Intraoperative physiological variables, including heart rate, respiratory rate, mean arterial pressure, oxygen saturation, and body temperature, were recorded. Postoperative pain was assessed at 2 and 4 h after extubation using a species-adapted version of the University of Melbourne Pain Scale. The requirement for rescue analgesia was recorded as a secondary outcome. All evaluations were performed by a single blinded observer. Physiological variables were recorded at predefined intraoperative timepoints corresponding to standardized surgical stages. Physiological variables were recorded every five minutes, and the values reported at each timepoint represent the mean of the measurements obtained during each surgical stage. T0 was defined as the period immediately after induction of anaesthesia and during performance of the ultrasound-guided nerve blocks; this pre-surgical phase lasted approximately 15 min. To minimize potential bias related to elapsed time, control animals were maintained under identical anaesthetic conditions for the same 15-min period before skin incision.
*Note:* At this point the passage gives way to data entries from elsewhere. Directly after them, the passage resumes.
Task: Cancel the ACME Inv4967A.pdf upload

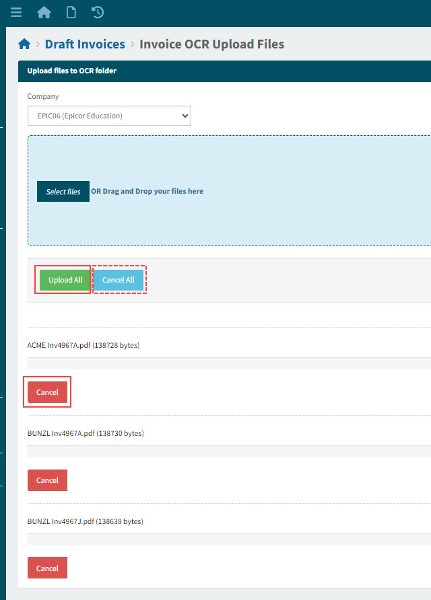Action: click(47, 392)
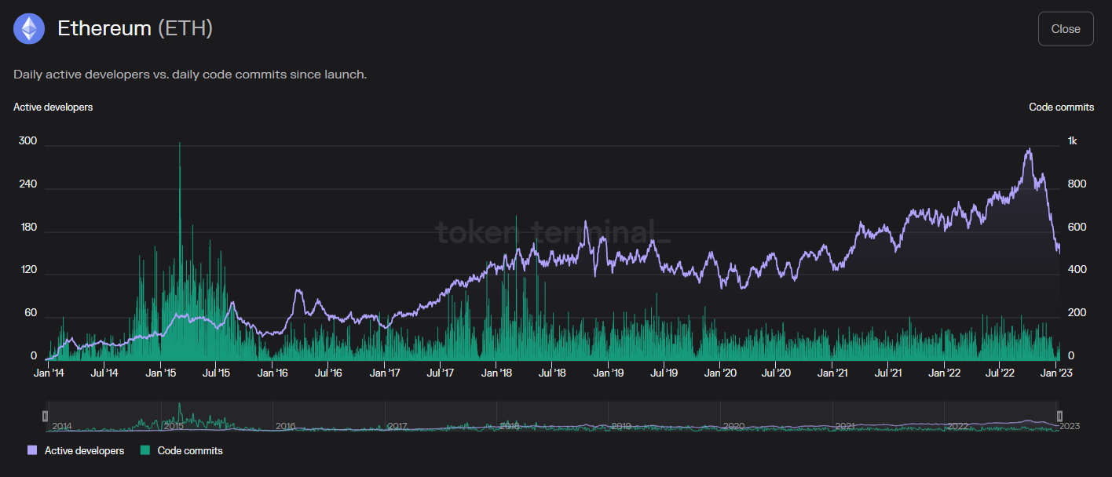Click the token terminal watermark

click(x=552, y=231)
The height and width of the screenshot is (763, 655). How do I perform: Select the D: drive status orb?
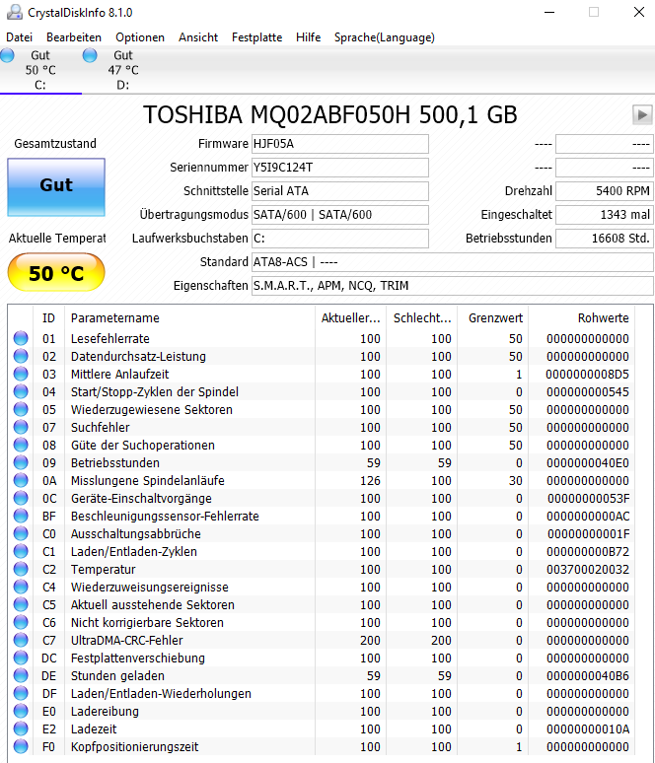[90, 55]

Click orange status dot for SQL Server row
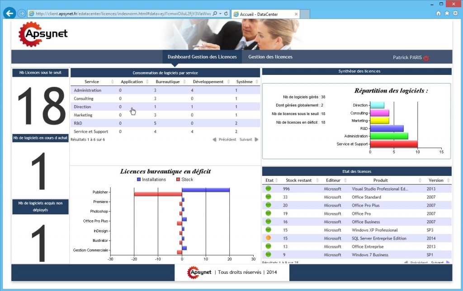[x=268, y=238]
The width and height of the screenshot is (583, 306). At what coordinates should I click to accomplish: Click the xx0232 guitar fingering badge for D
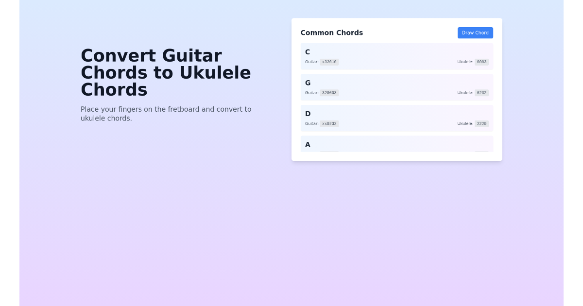pos(329,123)
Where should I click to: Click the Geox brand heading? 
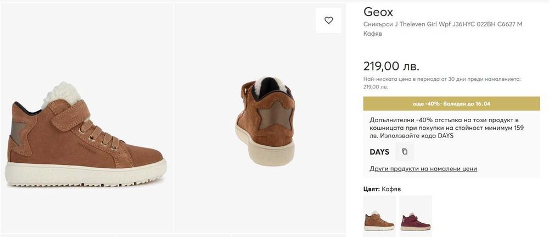coord(378,12)
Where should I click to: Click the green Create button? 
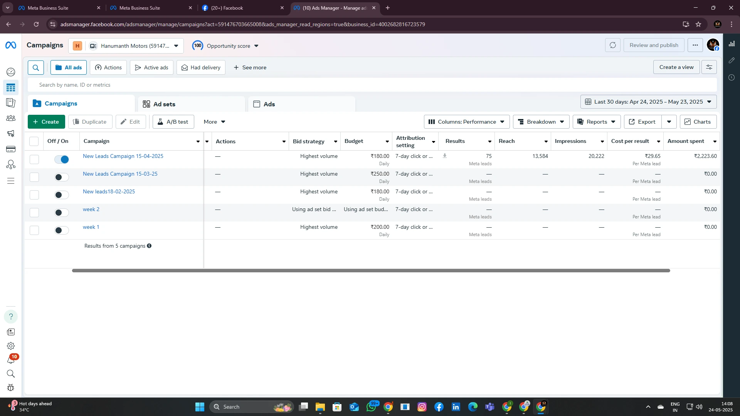[x=46, y=122]
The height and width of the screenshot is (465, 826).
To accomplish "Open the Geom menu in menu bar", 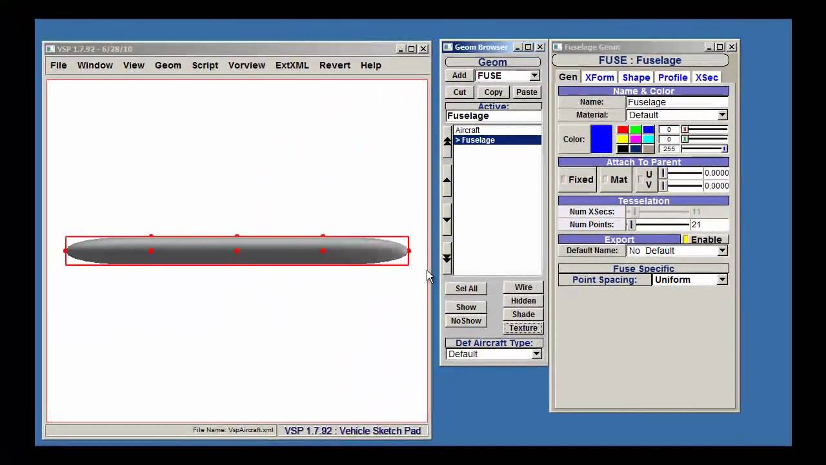I will (168, 65).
T1 corresponded to skin incision and soft-tissue approach to the surgical site (approximately 10 min). T2 corresponded to the osteotomy stage (approximately 20 min). T3 corresponded to implant placement (plate fixation; approximately 15 min). T4 corresponded to layered wound closure (approximately 10 min). Animals with intraoperative complications or procedure times outside the predefined ranges were not included in the study to ensure comparable surgical duration across groups. The total duration of anaesthesia (from induction to discontinuation of inhalant anaesthesia) was approximately 90 min in all animals, and the surgical duration (from skin incision to completion of skin closure) was approximately 55 min. For postoperative assessments, time was referenced to discontinuation of inhalant anaesthesia (end of isoflurane administration), as this timepoint was standardized across animals and marked the start of recovery.
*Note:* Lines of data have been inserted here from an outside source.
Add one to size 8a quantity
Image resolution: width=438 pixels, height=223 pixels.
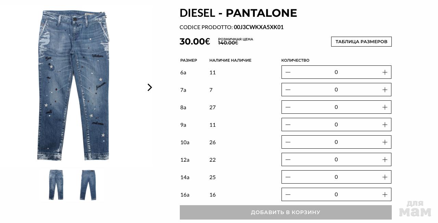click(x=385, y=107)
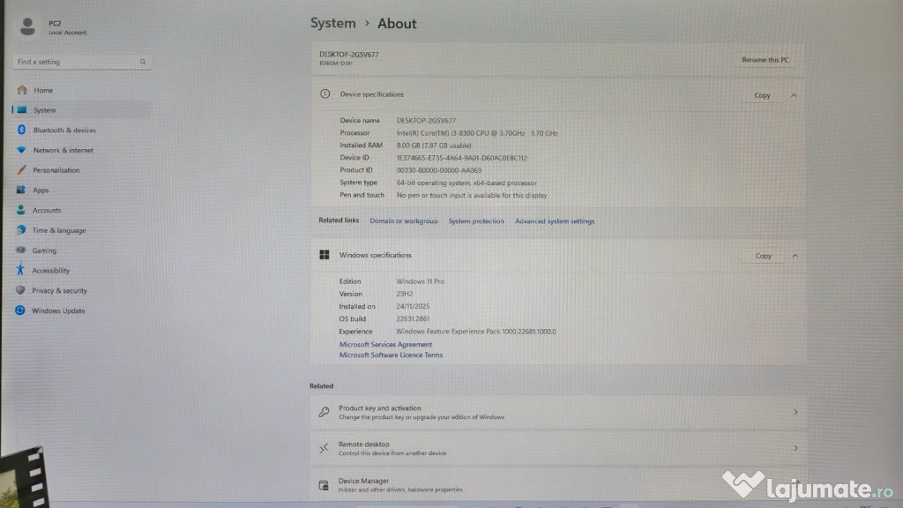Collapse the Device specifications section
The image size is (903, 508).
794,95
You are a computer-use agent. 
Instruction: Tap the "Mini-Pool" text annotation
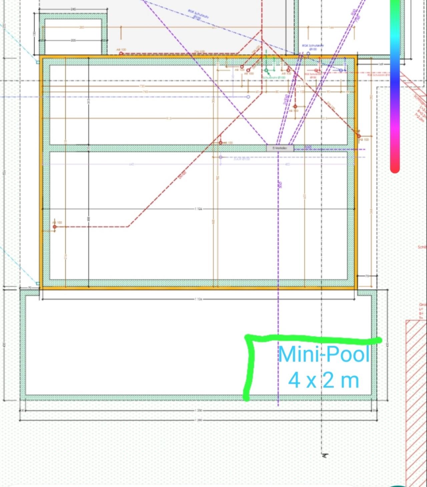coord(324,354)
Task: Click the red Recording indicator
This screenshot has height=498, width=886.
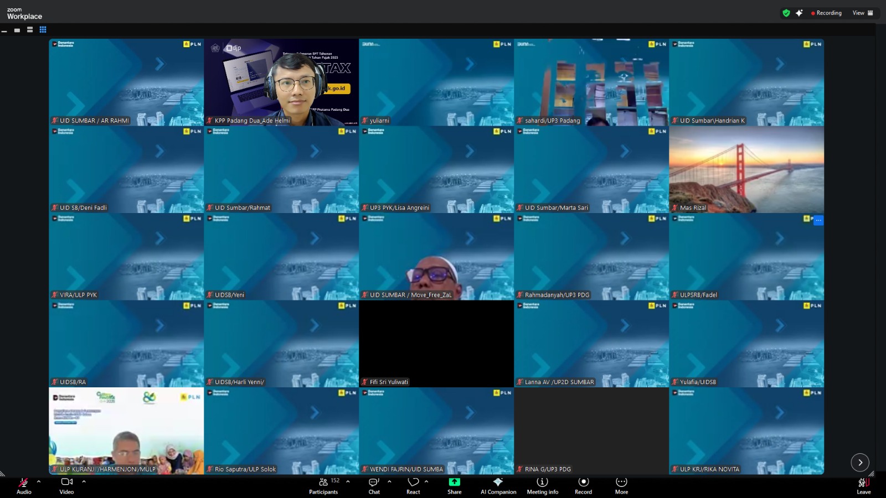Action: coord(826,13)
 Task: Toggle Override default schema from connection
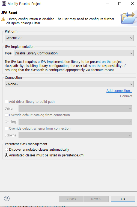click(6, 128)
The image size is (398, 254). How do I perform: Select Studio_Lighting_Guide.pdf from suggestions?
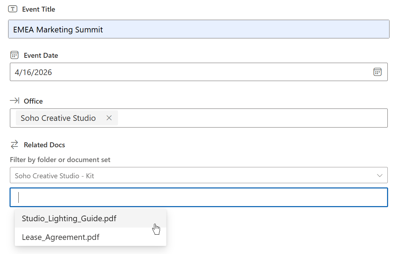(x=69, y=218)
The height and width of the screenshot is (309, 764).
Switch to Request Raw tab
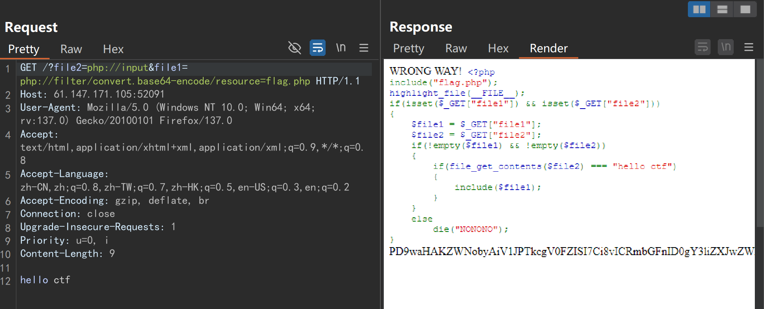click(71, 49)
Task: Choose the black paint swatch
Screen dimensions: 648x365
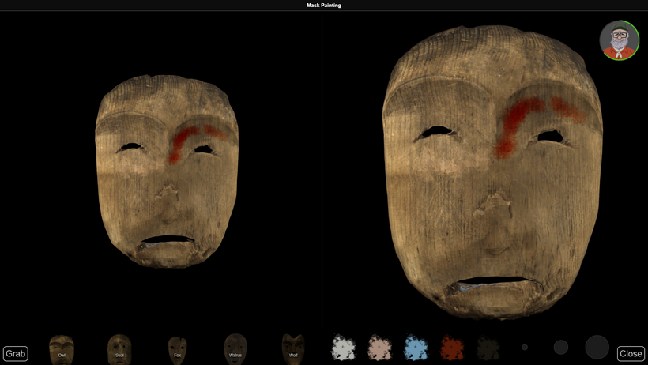Action: tap(488, 348)
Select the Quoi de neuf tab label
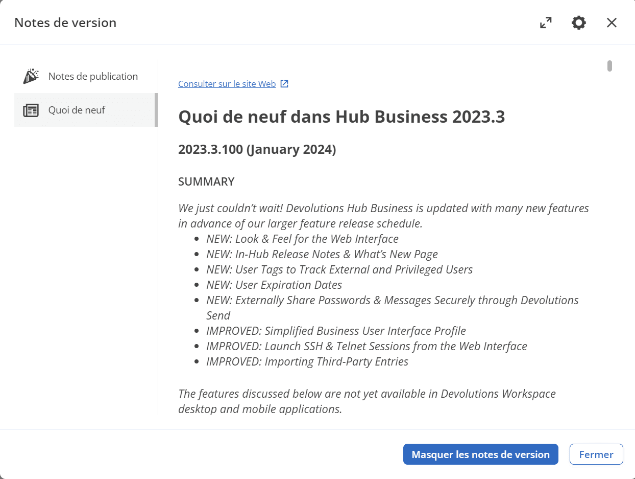 point(77,110)
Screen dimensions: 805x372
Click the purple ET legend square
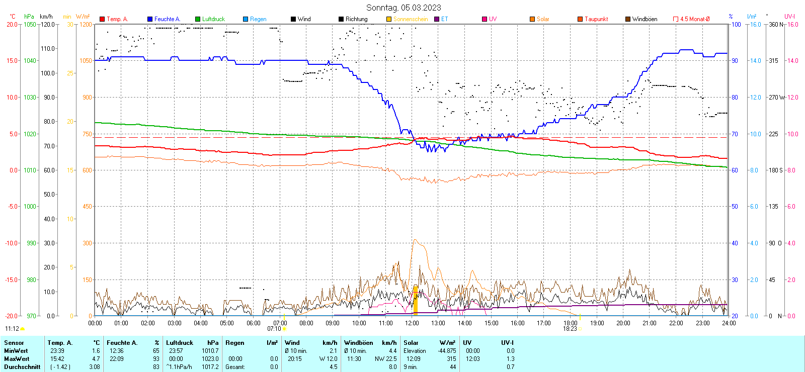[437, 19]
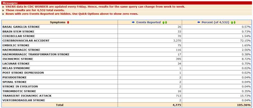Expand the 4,532 total events message triangle

tap(3, 10)
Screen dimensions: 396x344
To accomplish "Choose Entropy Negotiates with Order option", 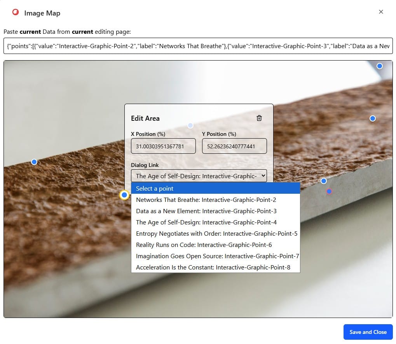I will click(x=215, y=233).
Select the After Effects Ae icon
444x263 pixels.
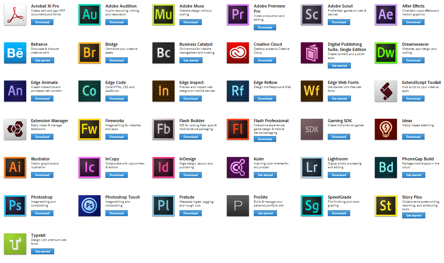pyautogui.click(x=386, y=15)
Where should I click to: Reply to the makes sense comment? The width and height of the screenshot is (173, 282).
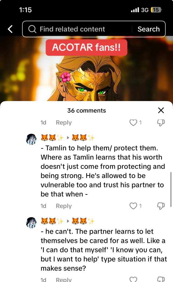point(64,279)
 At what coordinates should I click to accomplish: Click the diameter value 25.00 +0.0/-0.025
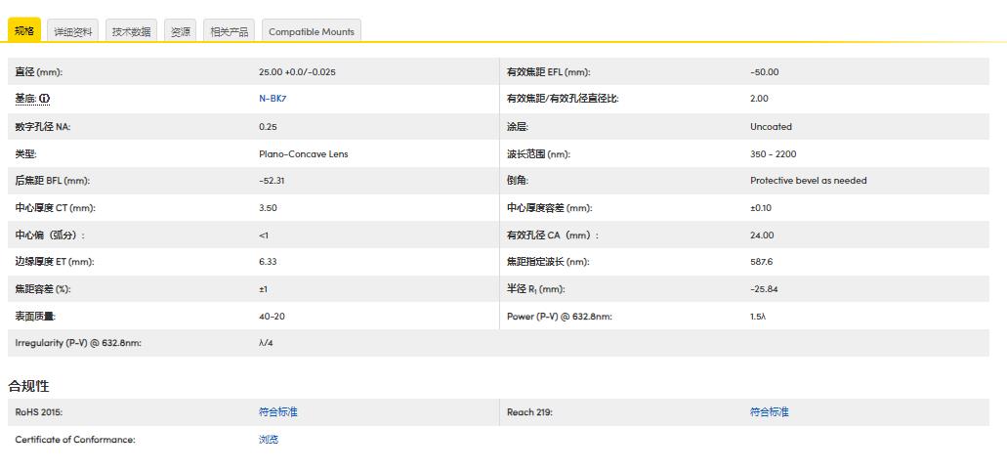coord(297,72)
2.2.1. Premedication and Induction of Anaesthesia
All sheep were premedicated intravenously with xylazine (0.05 mg/kg) and ketamine (0.4 mg/kg) and left undisturbed for 15 min. After adequate sedation, a 20 G intravenous catheter was aseptically placed in either the cephalic or saphenous vein. Anaesthesia was induced with intravenous propofol administered in incremental boluses up to a total dose of 1 mg/kg, titrated to effect until adequate conditions for endotracheal intubation were achieved. Endotracheal intubation was performed using a cuffed tube under direct laryngoscopic visualization. An orogastric tube was placed following intubation to reduce the risk of ruminal tympany and regurgitation. Baseline physiological parameters were recorded during the sedation period.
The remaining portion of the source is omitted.